A full DECADE after starting the Lipitor, he remains disabled, unable to function in his former capacity, or any other.

Extensive testing has eliminated all other possible causes - it was the Lipitor that destroyed his quality of life".

22 November 2007 17:50

1 comment:

FranLeigh said...

My husband's cognitive ability has also been adversely affected by 8 years of statins. First was Zocor, then Lipitor for about 5 years. Lipitor 10mg was increased to 20mg and that seems to be the impetus of cognitive decline, including several bouts of TGA. Statins were stopped over 3 years ago, memory improved for a time, but both short term and long term memory are affected now.
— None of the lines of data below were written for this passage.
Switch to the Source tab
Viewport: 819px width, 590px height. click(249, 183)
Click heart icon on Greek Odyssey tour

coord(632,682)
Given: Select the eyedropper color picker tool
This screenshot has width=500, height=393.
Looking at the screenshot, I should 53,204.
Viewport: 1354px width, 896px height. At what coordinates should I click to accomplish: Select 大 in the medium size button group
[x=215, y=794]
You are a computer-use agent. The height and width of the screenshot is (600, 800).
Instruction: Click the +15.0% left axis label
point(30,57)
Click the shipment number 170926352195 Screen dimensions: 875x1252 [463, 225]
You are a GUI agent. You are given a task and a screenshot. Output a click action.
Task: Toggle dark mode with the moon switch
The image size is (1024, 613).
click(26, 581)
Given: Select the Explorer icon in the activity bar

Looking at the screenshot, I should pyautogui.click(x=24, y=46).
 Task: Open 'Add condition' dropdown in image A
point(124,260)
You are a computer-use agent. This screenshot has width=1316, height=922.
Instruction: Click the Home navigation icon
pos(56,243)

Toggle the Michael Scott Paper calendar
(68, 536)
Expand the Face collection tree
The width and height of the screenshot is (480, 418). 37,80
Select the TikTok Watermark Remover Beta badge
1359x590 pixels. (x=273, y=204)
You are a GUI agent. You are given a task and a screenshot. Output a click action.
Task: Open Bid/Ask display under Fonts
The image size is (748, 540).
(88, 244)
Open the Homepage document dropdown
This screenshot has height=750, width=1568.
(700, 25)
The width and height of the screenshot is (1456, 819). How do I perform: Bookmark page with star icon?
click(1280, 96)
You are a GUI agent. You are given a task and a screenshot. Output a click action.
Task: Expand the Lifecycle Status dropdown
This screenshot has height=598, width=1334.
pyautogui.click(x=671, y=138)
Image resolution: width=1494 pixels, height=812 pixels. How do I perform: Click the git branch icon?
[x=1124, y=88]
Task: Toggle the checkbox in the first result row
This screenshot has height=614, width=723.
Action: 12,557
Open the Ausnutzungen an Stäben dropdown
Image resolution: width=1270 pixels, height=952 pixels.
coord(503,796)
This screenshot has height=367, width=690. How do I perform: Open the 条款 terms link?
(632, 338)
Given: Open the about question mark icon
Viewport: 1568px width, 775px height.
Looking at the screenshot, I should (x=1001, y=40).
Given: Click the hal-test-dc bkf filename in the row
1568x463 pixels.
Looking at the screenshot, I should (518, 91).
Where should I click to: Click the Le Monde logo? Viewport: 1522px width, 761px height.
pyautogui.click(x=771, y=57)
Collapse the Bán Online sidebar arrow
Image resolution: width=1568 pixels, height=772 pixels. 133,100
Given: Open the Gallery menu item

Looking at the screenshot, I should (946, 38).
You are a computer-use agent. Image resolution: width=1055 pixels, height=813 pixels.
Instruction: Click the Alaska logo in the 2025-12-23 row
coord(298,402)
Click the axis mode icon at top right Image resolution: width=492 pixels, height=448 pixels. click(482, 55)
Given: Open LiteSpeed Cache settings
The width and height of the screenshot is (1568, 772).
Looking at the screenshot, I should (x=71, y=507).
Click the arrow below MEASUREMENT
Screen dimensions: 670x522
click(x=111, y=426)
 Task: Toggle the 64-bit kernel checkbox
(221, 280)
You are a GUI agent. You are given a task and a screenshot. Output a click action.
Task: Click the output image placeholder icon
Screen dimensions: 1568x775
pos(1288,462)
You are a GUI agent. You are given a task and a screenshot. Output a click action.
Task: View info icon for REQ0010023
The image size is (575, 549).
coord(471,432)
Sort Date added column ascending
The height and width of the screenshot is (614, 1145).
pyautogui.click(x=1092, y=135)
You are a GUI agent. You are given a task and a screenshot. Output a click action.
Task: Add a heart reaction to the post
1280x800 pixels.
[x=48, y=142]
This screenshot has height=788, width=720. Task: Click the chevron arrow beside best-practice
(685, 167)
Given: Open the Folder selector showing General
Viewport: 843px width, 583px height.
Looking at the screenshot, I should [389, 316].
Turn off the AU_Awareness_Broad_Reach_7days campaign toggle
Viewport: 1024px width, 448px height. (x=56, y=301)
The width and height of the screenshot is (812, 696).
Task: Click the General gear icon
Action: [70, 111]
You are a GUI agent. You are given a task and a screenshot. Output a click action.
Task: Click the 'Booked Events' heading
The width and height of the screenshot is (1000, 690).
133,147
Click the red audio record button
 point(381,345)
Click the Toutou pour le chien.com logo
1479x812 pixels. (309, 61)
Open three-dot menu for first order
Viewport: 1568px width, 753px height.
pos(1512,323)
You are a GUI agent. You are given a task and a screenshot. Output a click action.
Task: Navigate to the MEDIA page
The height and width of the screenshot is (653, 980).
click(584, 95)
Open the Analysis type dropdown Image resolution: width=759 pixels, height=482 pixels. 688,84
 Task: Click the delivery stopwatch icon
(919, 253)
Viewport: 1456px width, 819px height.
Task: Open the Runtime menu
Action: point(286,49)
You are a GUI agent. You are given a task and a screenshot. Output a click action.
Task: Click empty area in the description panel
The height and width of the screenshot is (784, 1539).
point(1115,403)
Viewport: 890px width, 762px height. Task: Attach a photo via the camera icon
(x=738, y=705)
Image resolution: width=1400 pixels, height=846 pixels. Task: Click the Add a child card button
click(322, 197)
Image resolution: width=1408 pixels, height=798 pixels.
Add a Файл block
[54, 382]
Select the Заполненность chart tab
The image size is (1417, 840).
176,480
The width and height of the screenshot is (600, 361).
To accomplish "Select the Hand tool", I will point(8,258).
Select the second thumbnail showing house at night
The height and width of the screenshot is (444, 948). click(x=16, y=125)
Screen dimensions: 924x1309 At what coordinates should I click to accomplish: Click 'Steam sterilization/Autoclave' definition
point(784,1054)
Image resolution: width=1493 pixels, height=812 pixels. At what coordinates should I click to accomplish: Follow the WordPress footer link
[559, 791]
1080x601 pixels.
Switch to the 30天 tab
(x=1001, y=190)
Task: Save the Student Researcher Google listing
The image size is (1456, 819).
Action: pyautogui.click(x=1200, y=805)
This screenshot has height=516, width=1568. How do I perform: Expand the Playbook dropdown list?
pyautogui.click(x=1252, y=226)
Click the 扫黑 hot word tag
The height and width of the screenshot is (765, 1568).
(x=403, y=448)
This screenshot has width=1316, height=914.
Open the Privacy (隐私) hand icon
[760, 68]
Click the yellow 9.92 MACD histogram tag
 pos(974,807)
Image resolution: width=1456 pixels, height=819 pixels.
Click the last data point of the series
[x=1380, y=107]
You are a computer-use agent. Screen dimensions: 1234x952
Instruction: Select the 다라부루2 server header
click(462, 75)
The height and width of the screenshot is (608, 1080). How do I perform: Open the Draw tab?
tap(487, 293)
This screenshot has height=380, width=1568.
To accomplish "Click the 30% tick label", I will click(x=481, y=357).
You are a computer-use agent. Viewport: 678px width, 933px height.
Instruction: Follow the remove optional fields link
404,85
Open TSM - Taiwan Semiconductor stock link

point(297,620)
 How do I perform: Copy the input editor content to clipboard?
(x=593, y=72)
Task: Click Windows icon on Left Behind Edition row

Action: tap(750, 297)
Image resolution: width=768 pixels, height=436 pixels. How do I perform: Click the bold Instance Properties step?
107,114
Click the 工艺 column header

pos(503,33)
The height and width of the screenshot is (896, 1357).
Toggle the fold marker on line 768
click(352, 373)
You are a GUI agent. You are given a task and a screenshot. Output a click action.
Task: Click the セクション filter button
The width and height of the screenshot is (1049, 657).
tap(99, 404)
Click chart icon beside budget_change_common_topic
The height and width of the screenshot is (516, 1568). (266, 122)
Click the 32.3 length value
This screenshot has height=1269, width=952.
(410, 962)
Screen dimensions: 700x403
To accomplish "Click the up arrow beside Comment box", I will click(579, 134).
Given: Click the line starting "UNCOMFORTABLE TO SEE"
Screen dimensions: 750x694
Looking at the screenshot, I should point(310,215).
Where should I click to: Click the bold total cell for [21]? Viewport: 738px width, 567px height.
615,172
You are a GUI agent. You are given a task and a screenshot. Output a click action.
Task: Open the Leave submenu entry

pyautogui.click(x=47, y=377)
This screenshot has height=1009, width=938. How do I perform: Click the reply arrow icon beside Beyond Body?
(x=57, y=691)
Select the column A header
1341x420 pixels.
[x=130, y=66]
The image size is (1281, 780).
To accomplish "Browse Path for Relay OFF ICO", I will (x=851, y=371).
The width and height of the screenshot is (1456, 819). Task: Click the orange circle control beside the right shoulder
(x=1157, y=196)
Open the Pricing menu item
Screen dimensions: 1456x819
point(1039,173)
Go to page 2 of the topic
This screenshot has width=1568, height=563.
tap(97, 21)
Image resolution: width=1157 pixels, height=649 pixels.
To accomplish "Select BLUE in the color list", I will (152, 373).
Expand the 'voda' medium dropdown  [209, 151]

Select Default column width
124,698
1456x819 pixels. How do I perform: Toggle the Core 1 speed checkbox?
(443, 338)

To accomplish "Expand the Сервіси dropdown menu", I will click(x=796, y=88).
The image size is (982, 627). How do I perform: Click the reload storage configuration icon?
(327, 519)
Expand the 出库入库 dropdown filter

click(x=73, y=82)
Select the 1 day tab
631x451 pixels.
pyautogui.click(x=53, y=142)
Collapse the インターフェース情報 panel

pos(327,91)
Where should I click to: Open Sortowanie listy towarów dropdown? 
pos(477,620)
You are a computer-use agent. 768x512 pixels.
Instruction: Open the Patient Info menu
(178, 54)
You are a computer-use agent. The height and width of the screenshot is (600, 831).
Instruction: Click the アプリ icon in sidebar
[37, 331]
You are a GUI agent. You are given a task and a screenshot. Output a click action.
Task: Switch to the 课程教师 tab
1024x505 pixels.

The closest definition for his current condition is a class of dementia called: confabulation. When he recalls an event his brain fills in anything missing. Those experiencing confabulation aren't really aware they are 'filling in the gaps', but those around notice that details don't match-up. Very frustrating for both parties.

We are retired and in our early 60's, a time when we should be enjoying our retirement. I feel our lives as we knew them before statins, have been stolen from us.

Dr Duane Graveline's book, "Lipitor - Thief of Memory" is how we linked statins to memory loss, but unfortunately, we found out after too much damage was done.